Il primo tempo di Joaquin Correa, ieri, è stato insufficiente. Fino al gol, il Tucu era risultato il peggiore in campo (probabilmente insieme a Dumfries) negli uomini di Inzaghi. La pazienza dei tifosi nerazzurri è stata messa a dura prova, poiché l’argentino era alla terza partita da titolare dopo la sfida di San Siro contro il Bologna (sostituito al 29′ per un problema all’anca) e quella di Reggio Emilia contro il Sassuolo (57 minuti da dimenticare). E pure nei vari spezzoni disputati contro Sampdoria, Real Madrid, Shakhtar Donetsk, Lazio ed Empoli non aveva affatto lasciato il segno.

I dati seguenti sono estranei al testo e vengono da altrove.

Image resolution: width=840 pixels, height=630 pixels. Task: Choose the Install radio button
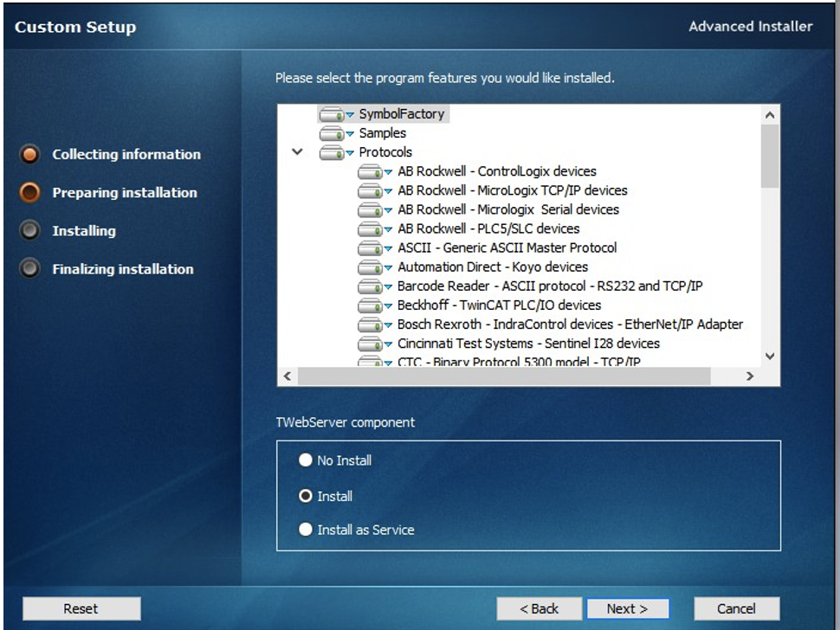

Da lui, ieri, ci si attendevano risposte e, fino all’ora di gioco, non erano state esattamente quelle auspicate e l’unico bel ricordo del Tucu in maglia nerazzurra era quello del 27 agosto, a Verona, quando aveva realizzato una doppietta all’esordio. Insomma, il timore che quello del Bentegodi rimanesse un episodio isolato era fondato. Poi, però, il numero 19 ha deciso di caricarsi la squadra sulle spalle, realizzando altri due gol importantissimi e legando indiscutibilmente il suo nome a quello di altri tre punti conquistati. Una dinamica che racchiude le caratteristiche che da sempre rappresentano un limite e un pregio per Joaquin: lunghe pause all’interno della partita e della stagione, scintille da fuoriclasse in grado di diventare leader tecnico quando nessuno se lo aspetta.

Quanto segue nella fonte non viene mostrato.